Un épisode récent de la populaire série Medical Investigation, sur NBC, portait sur une alerte à la maladie du charbon à Philadelphie. La source des spores meurtrières ? Des clandestins venus d'Afrique qui, en jouant du tambour dans un supermarché, contaminent involontairement les clients innocents. Un exemple parmi tant d'autres : s'il s'agit d'une maladie mortelle, pour le scénariste elle proviendra forcément d'Afrique. La plupart du temps, l'Afrique n'existe tout simplement pas. Les pages financières des grands journaux économiques occidentaux ne mentionnent pour ainsi dire jamais les marchés d'actions en pleine expansion du continent. Combien de fois un pays africain - à l'exception, peut-être, de l'Afrique du Sud, de l'Egypte ou du Maroc - a-t-il les honneurs des pages Voyages ? Même remarque pour la météo dans le monde : la liste des métropoles ne contient guère de capitales africaines. Au final, on nous présente une Afrique qui ne nous touche guère. Elle nous semble étrangère, trop différente, incompréhensible. Et, comme nous ne la comprenons pas, nous n'en tenons pas compte.

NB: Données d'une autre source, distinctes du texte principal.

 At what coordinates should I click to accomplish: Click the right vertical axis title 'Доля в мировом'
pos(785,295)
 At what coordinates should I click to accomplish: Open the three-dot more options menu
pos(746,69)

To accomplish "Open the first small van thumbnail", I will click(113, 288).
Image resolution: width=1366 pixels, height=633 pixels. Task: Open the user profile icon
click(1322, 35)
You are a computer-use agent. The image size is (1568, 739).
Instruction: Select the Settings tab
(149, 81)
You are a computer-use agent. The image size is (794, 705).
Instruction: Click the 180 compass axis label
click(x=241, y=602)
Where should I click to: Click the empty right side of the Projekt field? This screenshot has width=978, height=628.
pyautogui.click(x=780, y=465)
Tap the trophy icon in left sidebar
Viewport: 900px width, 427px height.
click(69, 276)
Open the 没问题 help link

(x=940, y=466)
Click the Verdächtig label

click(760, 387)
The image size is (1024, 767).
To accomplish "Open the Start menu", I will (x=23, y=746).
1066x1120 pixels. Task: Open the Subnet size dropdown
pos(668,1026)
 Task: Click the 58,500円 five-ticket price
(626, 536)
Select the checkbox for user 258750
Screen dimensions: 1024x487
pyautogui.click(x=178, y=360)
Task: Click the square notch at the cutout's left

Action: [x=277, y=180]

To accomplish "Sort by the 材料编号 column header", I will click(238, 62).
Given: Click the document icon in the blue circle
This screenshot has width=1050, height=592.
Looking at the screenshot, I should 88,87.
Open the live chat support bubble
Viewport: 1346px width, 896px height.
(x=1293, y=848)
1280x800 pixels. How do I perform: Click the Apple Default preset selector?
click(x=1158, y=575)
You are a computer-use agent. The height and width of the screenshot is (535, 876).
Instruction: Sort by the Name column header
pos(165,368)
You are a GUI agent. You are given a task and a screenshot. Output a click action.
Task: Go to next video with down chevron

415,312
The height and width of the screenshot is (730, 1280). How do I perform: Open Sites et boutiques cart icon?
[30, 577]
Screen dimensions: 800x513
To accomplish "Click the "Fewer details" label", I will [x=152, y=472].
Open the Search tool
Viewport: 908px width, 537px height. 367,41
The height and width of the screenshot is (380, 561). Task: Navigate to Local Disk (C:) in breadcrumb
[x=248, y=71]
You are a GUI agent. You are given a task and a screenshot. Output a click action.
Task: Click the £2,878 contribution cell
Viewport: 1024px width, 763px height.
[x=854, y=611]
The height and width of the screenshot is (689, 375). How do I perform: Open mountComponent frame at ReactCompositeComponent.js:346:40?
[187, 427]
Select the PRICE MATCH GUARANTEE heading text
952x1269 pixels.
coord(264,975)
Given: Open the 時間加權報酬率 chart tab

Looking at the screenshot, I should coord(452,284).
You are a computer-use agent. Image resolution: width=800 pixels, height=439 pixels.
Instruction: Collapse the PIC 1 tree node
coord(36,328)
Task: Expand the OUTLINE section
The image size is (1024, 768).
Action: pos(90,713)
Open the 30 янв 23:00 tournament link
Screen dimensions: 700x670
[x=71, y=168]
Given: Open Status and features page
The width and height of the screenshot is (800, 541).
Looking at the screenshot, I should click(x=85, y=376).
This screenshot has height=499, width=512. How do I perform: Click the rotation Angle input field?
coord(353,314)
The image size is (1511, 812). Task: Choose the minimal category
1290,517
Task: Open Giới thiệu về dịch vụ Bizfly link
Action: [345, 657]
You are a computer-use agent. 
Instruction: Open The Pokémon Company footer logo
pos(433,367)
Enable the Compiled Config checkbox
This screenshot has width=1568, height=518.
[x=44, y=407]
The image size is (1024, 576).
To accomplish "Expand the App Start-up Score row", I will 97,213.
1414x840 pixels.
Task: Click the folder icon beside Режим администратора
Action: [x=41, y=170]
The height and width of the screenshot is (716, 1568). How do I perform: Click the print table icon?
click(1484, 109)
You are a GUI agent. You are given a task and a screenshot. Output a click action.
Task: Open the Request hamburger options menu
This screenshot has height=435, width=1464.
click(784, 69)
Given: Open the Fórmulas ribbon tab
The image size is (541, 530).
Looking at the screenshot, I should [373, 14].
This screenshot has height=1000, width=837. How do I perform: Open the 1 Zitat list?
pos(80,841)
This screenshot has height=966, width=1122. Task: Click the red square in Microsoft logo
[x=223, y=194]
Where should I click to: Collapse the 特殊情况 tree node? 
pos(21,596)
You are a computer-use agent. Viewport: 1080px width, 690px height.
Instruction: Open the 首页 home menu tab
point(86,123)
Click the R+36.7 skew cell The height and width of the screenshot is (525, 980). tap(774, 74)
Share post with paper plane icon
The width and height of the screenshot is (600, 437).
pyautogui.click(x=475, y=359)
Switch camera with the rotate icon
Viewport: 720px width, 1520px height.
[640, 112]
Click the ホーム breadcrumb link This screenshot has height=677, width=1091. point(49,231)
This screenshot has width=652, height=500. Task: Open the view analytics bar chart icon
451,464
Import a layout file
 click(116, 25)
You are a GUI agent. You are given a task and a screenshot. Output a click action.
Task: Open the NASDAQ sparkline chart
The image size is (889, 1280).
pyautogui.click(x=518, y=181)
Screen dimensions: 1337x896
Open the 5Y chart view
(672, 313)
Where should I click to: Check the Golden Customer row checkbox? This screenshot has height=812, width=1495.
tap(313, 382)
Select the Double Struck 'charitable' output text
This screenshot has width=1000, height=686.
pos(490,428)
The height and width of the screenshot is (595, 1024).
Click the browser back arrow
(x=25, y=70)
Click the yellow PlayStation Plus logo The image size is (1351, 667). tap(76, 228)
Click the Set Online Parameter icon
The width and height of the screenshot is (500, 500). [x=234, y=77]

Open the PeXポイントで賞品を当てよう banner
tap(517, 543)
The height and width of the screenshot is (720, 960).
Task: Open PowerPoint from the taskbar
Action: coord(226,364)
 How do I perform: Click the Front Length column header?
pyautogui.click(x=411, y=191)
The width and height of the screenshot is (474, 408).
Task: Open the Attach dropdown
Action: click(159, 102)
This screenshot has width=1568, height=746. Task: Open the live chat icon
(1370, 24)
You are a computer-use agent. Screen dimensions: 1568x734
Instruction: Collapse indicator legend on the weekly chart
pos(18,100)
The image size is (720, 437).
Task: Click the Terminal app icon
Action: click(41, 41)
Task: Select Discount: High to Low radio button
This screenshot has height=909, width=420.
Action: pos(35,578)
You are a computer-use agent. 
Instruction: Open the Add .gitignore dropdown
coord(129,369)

Ce qui arrive en Afrique n'a pas besoin d'un traitement spécial. La Bourse du Ghana a enregistré la plus forte croissance dans le monde en 2003. Ce n'est pas là le sujet d'un article "positif", c'est de l'information. Beaucoup de gens auraient sûrement trouvé intéressant de savoir qu'ils auraient pu obtenir un rendement de 144 % en y plaçant leurs capitaux...
Encadré(s) :
Annulation de la dette ?
Courrier international
Lors du sommet du G8, organisé les 7 et 8 juillet 2005 à Gleneagles, en Ecosse, les autorités britanniques vont défendre leur plan d'annulation pure et simple de la dette des pays les plus pauvres. Gordon Brown, le chancelier de l'Echiquier, a déclaré début juin : "Je crois que les Américains sont disposés à soutenir la proposition d'une réduction de 100 % de la dette des pays pauvres." Londres propose de vendre une partie des réserves d'or du Fonds monétaire international (FMI) pour effacer l'ardoise des pays les plus endettés à l'égard de cette institution.
Une image déplorable
Courrier international
Lors du Forum économique mondial qui rassemblait, début juin au Cap, des personnalités venues de 42 pays, le président tanzanien, Benjamin Mkapa, a protesté contre la façon dont les médias occidentaux parlent de l'Afrique. "Je suis mécontent de l'image qui est donnée de l'Afrique. La réalité est que le paysage change énormément : en termes d'acceptation d'une véritable responsabilité de la part des gouvernements, en termes de climat favorable à la croissance et aux investissements, et en termes de développement du secteur privé."